### What the task asks
How does the data below read from its first line through the line containing "Given: Click the document"? Print those lines exactly.

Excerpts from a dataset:
==============================

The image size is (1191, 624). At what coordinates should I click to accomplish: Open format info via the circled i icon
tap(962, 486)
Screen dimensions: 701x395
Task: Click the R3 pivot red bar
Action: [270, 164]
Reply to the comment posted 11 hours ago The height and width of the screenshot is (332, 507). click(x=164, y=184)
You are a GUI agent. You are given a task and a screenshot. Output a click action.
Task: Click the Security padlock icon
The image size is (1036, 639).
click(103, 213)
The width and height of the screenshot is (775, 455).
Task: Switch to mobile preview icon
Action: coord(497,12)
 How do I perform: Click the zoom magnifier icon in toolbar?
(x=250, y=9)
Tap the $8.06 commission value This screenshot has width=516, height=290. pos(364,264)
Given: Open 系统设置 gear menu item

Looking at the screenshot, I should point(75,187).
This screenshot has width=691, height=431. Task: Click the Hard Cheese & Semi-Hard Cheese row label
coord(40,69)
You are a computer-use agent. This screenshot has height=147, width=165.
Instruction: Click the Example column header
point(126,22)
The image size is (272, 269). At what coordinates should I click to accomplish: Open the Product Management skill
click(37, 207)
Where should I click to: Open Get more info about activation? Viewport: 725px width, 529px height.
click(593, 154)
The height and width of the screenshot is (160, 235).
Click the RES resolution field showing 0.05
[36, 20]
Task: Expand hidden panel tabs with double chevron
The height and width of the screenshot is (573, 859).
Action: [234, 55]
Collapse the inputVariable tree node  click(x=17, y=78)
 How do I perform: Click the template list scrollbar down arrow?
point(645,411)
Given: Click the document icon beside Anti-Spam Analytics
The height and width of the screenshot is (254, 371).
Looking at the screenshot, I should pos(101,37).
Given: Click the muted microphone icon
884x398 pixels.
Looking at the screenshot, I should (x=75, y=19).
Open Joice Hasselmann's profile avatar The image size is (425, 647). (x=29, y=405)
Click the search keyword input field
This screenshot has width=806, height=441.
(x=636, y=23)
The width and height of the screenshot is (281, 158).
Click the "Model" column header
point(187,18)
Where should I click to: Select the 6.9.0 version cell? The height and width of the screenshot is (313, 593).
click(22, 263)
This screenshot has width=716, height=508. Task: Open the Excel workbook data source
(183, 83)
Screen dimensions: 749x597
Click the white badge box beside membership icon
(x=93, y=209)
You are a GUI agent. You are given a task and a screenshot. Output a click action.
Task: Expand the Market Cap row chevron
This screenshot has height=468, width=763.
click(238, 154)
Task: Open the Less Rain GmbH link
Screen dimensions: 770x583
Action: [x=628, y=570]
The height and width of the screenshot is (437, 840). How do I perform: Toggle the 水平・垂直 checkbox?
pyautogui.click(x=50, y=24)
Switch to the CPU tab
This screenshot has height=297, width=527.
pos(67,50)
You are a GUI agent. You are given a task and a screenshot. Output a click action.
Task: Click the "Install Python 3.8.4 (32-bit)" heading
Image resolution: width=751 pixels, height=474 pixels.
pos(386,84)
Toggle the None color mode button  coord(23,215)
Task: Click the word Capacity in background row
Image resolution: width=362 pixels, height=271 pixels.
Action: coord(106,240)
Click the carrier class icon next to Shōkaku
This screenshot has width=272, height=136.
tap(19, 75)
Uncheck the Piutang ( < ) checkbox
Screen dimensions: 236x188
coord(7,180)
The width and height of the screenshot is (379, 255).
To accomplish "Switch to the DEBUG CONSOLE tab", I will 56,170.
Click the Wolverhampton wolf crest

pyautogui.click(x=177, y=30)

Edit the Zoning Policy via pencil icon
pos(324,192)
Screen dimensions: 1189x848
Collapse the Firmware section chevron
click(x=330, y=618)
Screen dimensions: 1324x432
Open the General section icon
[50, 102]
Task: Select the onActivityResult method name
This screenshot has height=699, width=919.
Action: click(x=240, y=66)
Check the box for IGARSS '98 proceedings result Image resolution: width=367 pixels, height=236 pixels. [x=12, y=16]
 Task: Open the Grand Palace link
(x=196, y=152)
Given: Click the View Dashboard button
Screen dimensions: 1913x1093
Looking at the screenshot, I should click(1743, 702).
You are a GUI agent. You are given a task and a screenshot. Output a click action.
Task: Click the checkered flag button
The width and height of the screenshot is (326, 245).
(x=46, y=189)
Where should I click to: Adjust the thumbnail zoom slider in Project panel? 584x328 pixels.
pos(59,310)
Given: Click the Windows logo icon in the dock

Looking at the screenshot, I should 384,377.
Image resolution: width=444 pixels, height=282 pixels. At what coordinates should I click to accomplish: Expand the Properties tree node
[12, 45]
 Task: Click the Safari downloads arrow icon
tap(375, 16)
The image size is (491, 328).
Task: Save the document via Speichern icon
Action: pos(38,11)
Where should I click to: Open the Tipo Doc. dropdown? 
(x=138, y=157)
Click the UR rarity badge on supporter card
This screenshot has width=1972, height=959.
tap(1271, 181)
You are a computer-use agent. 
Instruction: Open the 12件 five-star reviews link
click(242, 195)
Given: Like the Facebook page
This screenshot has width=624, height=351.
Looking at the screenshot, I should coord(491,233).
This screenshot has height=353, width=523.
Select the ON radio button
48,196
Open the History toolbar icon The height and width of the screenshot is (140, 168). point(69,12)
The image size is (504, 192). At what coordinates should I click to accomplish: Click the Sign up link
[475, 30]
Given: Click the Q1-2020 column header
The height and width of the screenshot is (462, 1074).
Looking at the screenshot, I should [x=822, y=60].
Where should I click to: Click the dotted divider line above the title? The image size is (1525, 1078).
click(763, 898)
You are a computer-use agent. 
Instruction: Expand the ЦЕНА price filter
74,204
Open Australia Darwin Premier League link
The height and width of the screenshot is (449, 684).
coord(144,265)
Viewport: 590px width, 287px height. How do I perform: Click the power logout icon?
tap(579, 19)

==============================

### Answer to the problem
The image size is (1191, 624). At what coordinates should I click to accomplish: Open format info via the circled i icon
tap(962, 486)
Screen dimensions: 701x395
Task: Click the R3 pivot red bar
Action: [270, 164]
Reply to the comment posted 11 hours ago The height and width of the screenshot is (332, 507). click(x=164, y=184)
You are a GUI agent. You are given a task and a screenshot. Output a click action.
Task: Click the Security padlock icon
The image size is (1036, 639).
click(103, 213)
The width and height of the screenshot is (775, 455).
Task: Switch to mobile preview icon
Action: coord(497,12)
 How do I perform: Click the zoom magnifier icon in toolbar?
(x=250, y=9)
Tap the $8.06 commission value This screenshot has width=516, height=290. pos(364,264)
Given: Open 系统设置 gear menu item

Looking at the screenshot, I should point(75,187).
This screenshot has width=691, height=431. Task: Click the Hard Cheese & Semi-Hard Cheese row label
coord(40,69)
You are a computer-use agent. This screenshot has height=147, width=165.
Instruction: Click the Example column header
point(126,22)
The image size is (272, 269). At what coordinates should I click to accomplish: Open the Product Management skill
click(37, 207)
Where should I click to: Open Get more info about activation? Viewport: 725px width, 529px height.
click(593, 154)
The height and width of the screenshot is (160, 235).
Click the RES resolution field showing 0.05
[36, 20]
Task: Expand hidden panel tabs with double chevron
The height and width of the screenshot is (573, 859).
Action: [234, 55]
Collapse the inputVariable tree node  click(x=17, y=78)
 How do I perform: Click the template list scrollbar down arrow?
point(645,411)
Given: Click the document icon beside Anti-Spam Analytics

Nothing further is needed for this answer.